Em uma reportagem do New York Times, um diplomata brasileiro que não quis se identificar afirmou que há divergências na equipe de Bolsonaro e que a condução da relação com a China dará o tom do seu governo. Enquanto isso, em uma entrevista para a Reuters, o embaixador Tang deu o seu recado: “em um eventual gelo entre Brasil e China, certamente quem vai sofrer não é a China”.

Climão internacional

O governo de Bolsonaro tem tudo para ser uma catástrofe para o meio ambiente e disso ninguém duvida. Mas são as fichas das consequências na economia que ainda estão caindo.

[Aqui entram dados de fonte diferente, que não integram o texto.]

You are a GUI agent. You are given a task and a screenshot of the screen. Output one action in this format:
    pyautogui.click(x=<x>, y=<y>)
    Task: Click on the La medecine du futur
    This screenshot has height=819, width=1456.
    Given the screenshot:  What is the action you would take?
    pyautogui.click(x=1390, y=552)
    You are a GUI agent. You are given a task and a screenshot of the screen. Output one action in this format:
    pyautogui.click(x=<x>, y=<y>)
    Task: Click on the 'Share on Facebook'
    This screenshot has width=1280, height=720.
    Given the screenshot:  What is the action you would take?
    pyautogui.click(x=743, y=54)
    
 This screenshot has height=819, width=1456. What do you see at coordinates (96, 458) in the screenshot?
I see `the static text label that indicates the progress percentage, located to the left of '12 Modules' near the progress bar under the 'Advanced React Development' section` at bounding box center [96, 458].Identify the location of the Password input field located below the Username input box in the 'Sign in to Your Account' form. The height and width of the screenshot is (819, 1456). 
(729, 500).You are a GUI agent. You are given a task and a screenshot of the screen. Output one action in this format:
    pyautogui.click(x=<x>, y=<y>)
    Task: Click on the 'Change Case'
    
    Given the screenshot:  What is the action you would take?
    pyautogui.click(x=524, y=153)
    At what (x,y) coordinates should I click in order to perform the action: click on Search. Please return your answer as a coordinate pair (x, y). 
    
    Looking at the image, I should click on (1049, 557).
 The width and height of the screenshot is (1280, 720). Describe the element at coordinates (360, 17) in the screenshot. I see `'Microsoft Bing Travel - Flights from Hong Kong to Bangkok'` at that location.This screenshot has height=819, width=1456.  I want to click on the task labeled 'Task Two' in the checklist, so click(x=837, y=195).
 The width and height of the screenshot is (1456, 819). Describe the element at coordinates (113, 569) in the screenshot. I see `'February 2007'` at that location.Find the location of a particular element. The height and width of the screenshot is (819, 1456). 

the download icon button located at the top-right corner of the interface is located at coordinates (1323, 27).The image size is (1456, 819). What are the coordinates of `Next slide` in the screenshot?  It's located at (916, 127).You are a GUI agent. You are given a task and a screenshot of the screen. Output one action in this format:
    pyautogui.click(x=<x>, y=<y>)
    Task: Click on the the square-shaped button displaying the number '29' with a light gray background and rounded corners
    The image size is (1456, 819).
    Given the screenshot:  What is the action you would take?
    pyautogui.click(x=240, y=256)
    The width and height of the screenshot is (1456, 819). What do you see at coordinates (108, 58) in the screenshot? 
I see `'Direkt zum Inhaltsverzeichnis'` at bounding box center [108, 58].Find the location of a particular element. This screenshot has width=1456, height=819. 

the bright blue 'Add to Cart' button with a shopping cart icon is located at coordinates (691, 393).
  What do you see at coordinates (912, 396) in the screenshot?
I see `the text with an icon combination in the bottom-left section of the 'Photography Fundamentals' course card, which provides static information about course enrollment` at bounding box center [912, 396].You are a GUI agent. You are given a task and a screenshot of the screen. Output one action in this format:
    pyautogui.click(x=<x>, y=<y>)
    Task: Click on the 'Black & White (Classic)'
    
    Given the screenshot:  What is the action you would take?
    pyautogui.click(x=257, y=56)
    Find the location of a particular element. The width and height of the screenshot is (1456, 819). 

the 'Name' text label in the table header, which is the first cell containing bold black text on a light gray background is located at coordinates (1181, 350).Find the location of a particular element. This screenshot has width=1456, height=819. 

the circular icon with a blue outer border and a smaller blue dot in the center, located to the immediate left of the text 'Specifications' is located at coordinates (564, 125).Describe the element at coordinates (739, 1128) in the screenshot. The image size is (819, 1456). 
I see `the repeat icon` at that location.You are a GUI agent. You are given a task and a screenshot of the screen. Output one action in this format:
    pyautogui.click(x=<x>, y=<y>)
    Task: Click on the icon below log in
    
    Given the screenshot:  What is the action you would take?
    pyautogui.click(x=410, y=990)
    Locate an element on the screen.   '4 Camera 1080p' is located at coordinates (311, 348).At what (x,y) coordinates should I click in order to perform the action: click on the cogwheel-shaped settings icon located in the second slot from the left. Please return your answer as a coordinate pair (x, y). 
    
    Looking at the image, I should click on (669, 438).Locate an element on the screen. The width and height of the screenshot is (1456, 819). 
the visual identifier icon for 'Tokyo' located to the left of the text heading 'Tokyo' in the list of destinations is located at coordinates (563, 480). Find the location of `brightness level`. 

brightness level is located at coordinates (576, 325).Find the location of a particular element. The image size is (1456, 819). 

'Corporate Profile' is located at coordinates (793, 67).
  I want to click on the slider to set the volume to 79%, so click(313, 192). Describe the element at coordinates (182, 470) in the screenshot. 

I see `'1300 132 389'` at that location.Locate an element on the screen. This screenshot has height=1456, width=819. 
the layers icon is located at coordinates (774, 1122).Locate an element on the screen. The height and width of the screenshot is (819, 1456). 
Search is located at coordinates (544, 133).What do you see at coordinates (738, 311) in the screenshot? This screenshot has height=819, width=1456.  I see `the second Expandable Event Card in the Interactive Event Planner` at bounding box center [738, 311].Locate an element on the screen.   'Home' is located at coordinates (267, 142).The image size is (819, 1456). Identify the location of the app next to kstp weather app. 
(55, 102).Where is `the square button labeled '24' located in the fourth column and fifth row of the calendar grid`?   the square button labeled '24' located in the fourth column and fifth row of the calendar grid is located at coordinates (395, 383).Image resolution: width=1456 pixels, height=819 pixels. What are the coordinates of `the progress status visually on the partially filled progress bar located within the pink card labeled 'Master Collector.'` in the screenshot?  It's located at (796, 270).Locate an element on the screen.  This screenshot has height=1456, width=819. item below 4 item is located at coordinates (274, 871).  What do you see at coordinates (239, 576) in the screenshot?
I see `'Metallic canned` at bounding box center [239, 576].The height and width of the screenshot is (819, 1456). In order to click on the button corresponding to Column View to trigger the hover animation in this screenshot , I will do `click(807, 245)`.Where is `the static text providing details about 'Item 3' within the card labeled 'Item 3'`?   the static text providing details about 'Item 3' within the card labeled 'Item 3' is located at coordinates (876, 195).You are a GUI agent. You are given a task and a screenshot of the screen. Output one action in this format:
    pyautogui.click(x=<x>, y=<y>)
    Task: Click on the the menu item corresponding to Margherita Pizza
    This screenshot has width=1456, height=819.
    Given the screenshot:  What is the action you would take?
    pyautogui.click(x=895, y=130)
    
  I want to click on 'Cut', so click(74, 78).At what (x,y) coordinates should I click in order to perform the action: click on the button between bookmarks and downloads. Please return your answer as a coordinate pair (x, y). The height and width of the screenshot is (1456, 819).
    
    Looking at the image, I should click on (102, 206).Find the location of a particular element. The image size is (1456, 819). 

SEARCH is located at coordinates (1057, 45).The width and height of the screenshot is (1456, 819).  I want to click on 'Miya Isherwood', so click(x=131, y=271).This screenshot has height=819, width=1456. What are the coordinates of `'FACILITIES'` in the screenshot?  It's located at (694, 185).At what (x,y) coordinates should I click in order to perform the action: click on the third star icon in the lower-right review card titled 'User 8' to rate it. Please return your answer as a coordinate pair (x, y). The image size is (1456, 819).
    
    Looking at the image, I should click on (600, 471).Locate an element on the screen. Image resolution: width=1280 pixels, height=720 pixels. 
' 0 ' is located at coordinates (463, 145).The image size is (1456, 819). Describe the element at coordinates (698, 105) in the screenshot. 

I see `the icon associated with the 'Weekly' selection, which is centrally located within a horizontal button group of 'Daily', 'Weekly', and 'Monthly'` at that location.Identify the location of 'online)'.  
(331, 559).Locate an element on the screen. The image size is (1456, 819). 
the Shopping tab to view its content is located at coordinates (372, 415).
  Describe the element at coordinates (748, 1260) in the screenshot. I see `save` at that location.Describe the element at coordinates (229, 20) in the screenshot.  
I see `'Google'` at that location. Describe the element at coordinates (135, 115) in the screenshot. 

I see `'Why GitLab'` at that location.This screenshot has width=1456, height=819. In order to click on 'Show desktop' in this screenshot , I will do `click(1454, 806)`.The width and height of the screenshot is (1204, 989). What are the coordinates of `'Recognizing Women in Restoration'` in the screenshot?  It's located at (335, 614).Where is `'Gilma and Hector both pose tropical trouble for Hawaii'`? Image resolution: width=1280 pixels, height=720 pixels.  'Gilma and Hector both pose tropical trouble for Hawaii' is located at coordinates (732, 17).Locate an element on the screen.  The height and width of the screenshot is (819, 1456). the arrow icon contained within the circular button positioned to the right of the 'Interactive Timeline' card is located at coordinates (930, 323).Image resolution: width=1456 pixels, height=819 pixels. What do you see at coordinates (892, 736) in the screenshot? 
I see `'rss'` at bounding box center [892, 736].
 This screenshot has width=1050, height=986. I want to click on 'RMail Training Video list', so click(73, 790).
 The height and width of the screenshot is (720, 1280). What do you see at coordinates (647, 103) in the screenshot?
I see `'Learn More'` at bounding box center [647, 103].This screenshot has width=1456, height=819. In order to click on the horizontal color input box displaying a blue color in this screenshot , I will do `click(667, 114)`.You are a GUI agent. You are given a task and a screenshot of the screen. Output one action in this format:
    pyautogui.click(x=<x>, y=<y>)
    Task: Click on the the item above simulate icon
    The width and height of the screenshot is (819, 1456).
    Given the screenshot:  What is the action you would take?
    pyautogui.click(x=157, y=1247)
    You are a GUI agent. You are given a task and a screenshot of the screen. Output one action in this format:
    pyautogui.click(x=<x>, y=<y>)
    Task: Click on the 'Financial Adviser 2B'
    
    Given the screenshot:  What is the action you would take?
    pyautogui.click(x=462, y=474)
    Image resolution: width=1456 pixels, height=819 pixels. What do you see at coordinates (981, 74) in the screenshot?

A DowDuPont, maior empresa química do mundo especializada em produtos agrícolas e que tem no Brasil um dos seus grandes mercados de sementes, está com dificuldade para conseguir aprovação da China para uma nova variedade de soja transgênica. Cooperativas brasileiras também já encontram dificuldades de certificação da sua soja para exportação.

Entre os motivos, estão acordos ambientais internacionais. O mercado mundial não quer assumir a responsabilidade pelo desmatamento tropical. O Anuário Trase detectou que 60% da soja produzida no Cerrado foi produzida em propriedades que excederam o limite legal para a conversão de terras em lavouras. A situação mais crítica é no Matopiba, região de encontro entre Maranhão, Tocantins, Piauí e Bahia..

A futura ministra do Meio Ambiente, Tereza Cristina, é a grande defensora do PL do Veneno, que visa flexibilizar a legislação de agrotóxicos no país possibilitando inclusive o uso de produtos que já estão proibidos há anos no resto do mundo. Nas Relações Exteriores, Edson Araújo afirma que aquecimento global é um dogma ideológico da esquerda. E na presidência, temos Bolsonaro, que vê na Amazônia uma mercadoria, na conservação um entrave, chama a fiscalização ambiental brasileira de xiita, promete retroceder a legislação para o meio ambiente e retirar terras de indígenas e quilombolas.

Para os especialistas da Trase, com planejamento, responsabilidade e gerenciamento de riscos, é possível apostar na expansão do agronegócio com baixo ou nenhum desmatamento e essa é uma oportunidade estratégica para o Brasil se posicionar no mundo. Entregamos essa oportunidade nas mãos de um mito.